▶ GIVEN RECORDS:
▶
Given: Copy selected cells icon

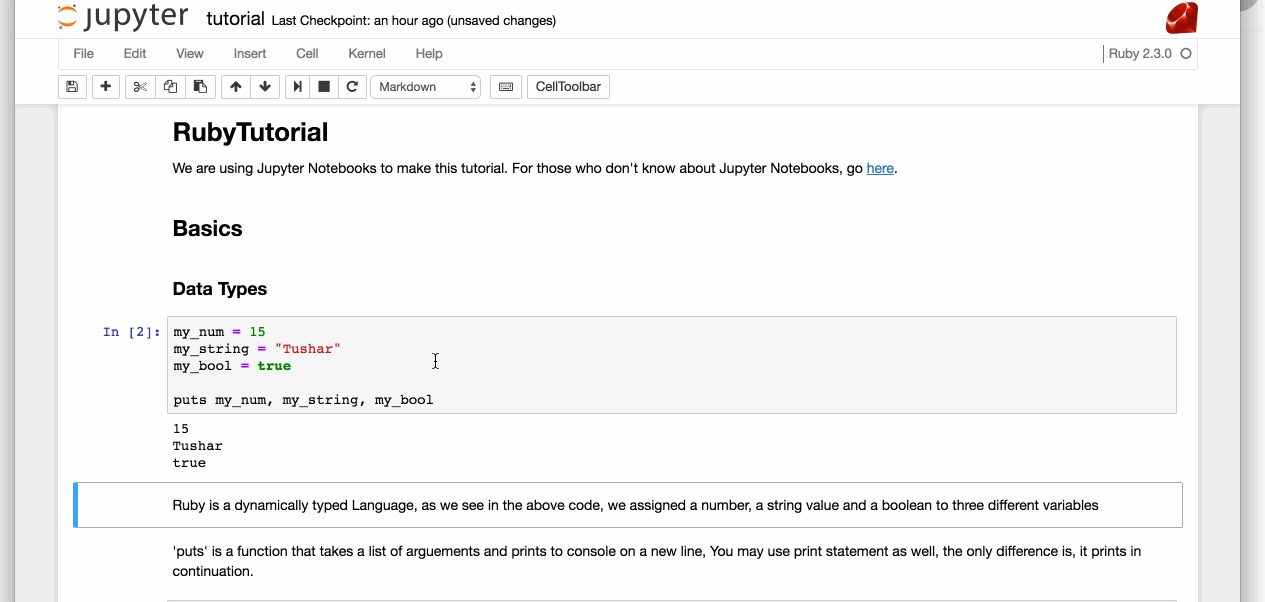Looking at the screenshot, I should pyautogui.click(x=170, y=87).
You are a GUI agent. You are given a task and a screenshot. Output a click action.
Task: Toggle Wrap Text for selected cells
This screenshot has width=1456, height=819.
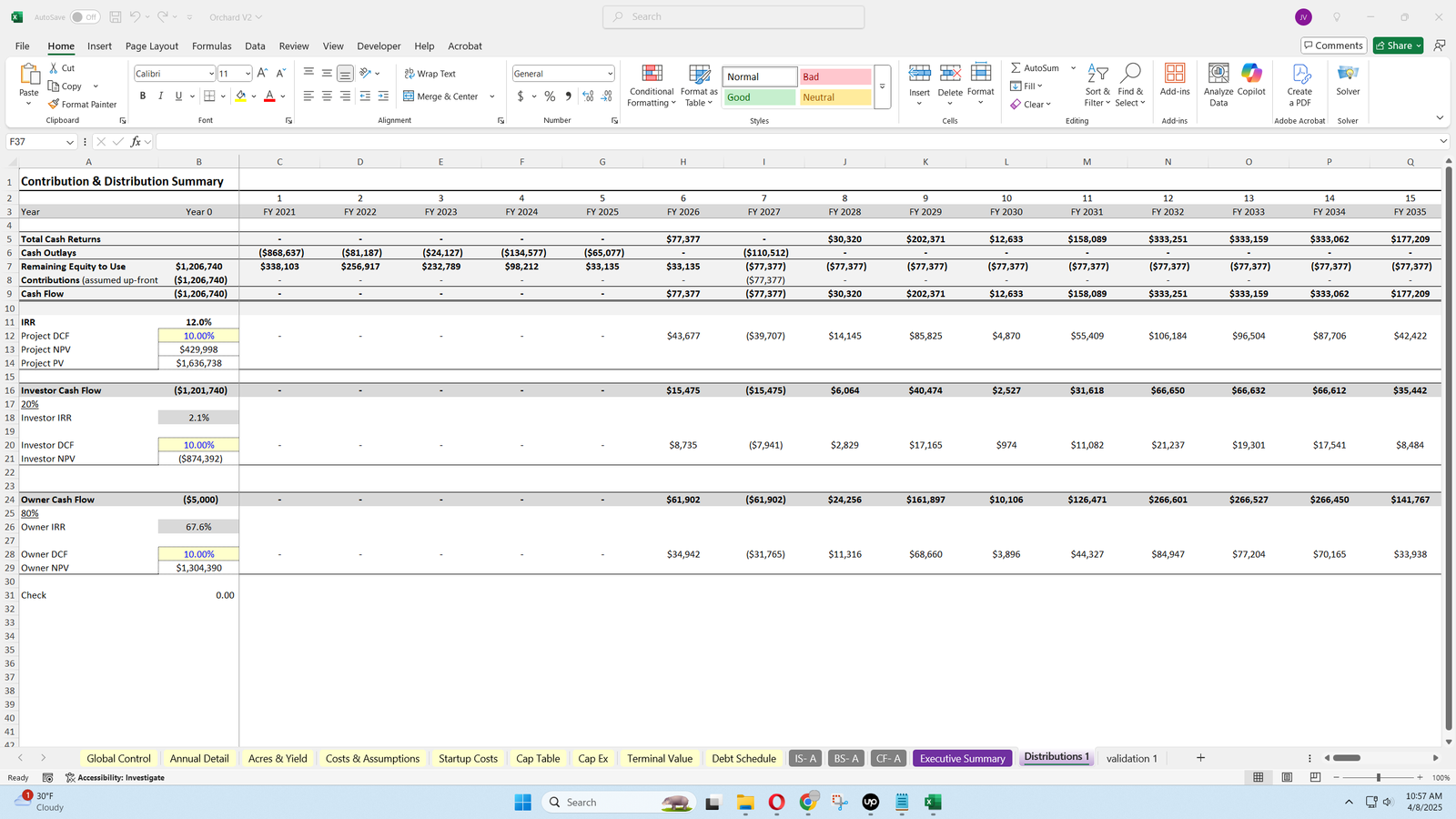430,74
◀
▶
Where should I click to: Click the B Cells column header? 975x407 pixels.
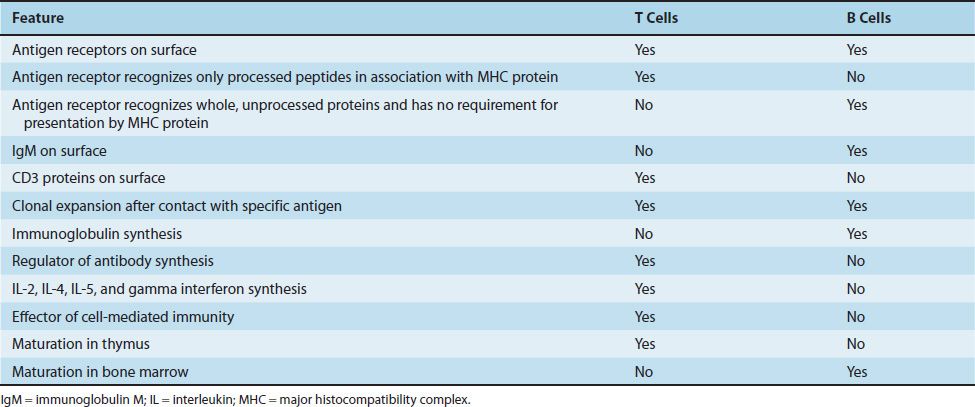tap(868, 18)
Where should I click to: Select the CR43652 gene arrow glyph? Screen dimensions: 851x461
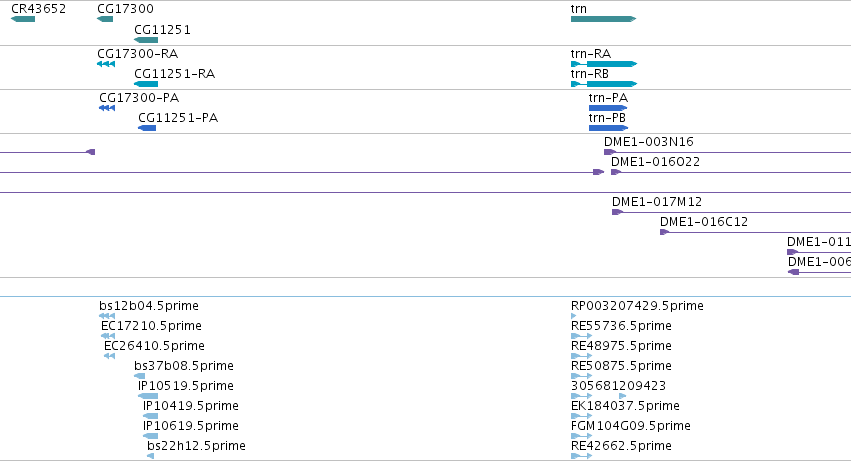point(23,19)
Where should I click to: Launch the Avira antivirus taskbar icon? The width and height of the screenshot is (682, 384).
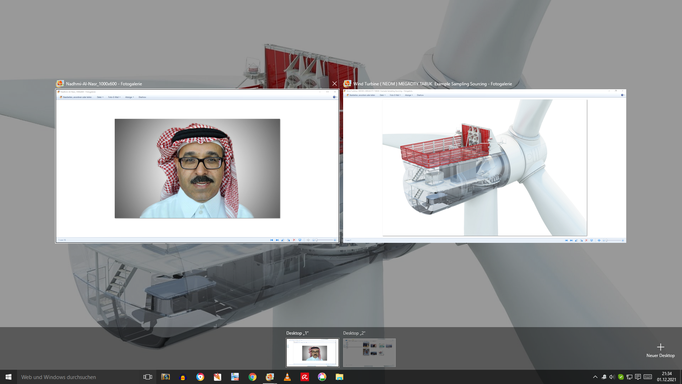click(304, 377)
◀
▶ EXERCISE: Copy needed, without pictures: the lines of the listing above from the line containing "Given: Copy selected cells icon" up to and including the line containing "Task: Toggle Wrap Text for selected cells", set down exactly.

▶ RESPONSE BOX:
Given: Copy selected cells icon

Looking at the screenshot, I should pyautogui.click(x=170, y=87).
You are a GUI agent. You are given a task and a screenshot. Output a click action.
Task: Toggle Wrap Text for selected cells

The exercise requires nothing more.